Marco et sa vie de branché à Abidjan (Episode 12)

Une belle histoire écrite par un idiot

Episode 12: Une belle histoire écrite par un idiot

Après tout se passe vite…trop vite !

Les élèves de tous les coins du lycée accourent jusqu’à nous.

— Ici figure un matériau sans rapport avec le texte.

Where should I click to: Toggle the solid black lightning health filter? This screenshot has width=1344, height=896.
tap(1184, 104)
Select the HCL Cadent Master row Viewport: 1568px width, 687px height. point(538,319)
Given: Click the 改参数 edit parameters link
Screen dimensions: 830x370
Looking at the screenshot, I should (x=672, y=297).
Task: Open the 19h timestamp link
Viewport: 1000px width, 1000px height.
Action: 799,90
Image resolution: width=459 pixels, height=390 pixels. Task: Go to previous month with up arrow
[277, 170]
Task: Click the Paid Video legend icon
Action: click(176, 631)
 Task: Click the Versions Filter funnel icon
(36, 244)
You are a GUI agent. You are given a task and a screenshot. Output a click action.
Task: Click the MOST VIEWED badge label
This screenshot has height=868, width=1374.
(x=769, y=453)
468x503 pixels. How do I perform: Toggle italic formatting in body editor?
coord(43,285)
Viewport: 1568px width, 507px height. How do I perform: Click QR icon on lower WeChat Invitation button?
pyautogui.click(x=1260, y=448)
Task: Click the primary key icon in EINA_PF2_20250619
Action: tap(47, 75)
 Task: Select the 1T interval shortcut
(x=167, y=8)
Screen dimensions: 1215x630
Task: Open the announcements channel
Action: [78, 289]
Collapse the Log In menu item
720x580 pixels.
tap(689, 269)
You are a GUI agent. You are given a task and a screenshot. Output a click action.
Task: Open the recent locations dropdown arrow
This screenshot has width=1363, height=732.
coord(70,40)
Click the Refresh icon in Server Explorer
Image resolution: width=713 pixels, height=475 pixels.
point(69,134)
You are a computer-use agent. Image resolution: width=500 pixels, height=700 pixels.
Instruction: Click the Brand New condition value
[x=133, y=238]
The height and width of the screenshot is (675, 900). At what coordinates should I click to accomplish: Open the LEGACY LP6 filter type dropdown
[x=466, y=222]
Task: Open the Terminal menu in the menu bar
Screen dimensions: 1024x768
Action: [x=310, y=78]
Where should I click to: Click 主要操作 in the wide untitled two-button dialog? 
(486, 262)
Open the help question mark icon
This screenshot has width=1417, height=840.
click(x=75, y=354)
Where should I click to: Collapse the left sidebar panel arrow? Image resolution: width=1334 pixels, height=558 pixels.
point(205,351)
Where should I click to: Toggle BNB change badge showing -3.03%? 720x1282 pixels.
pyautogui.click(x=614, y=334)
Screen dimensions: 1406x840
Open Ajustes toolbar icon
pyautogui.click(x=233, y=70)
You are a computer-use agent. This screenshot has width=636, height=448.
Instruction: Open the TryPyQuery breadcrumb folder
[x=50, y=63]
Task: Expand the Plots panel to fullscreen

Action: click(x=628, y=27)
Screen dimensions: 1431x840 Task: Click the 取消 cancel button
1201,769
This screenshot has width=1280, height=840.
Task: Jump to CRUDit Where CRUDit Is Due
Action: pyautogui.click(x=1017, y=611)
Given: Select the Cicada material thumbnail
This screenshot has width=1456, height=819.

Ensuite Ibrahim, le meilleur ami de Jordan, vient le porter, aidé des autres membres de l’équipe de Basket. 

Ils montent en vitesse dans la voiture de Madame le Proviseur, paniquée et ahurie par la tournure dramatique des événements.

Je reste là, debout, immobile et hébété au milieu des spectateurs. 

Je ne sais quoi faire, quoi dire, ni même quoi penser.

Les gens autour de moi parlent, racontent, conjecturent sur ce qui vient de se passer. Je demeure dans cet état second pendant une heure entière. Jusqu’à ce qu’une personne me prenne dans ses bras et que j’éclate en sanglots. Cette personne, c’est Chouchou.

Le chauffeur de ses parents nous attend devant le portail. Nous montons et il nous conduit à la Clinique de l'Indénié, là où a été évacué Jordan.


La Clinique de l'Indénié

Là bas, toute l’équipe de Basket y est. 

J’entrevois Ibrahim qui met les mains sur la tête en signe de torpeur.

Nous nous asseyons sur un banc et attendons. 

Zeynab, la petite amie de Jordan, arrive quelques minutes plus tard, les cheveux ébouriffés avec une dame chétive en pagne, portant un bébé au dos et un vieux monsieur en sahélienne.
Ce sont les parents de Jordan, j’ai déjà vu une photo d’eux sur son Facebook. Ils semblent complètement sous le choc…surtout la mère…

De petits groupes se forment et chacun y va de son commentaire.

Souvent, certaines personnes me toisent avec dédain. Je sens que je ne suis pas vraiment le bienvenu.

- Toi, reste ici, fait Chouchou en se levant d’un coup, je vais chercher à savoir ce qui se passe… !

- Je ne pense pas que ce soit une super bonne idée, je dis.

- Ne t’inquiète pas, je vais m’arranger…!

Chouchou me laisse seul dans la salle d’attente.

Je me ronge les ongles. Je n’ai ce tic que lorsque j’ai du mal à surmonter mon stress. 

J’attends…5….10…15…30 minutes… Et las, je me mets à prier…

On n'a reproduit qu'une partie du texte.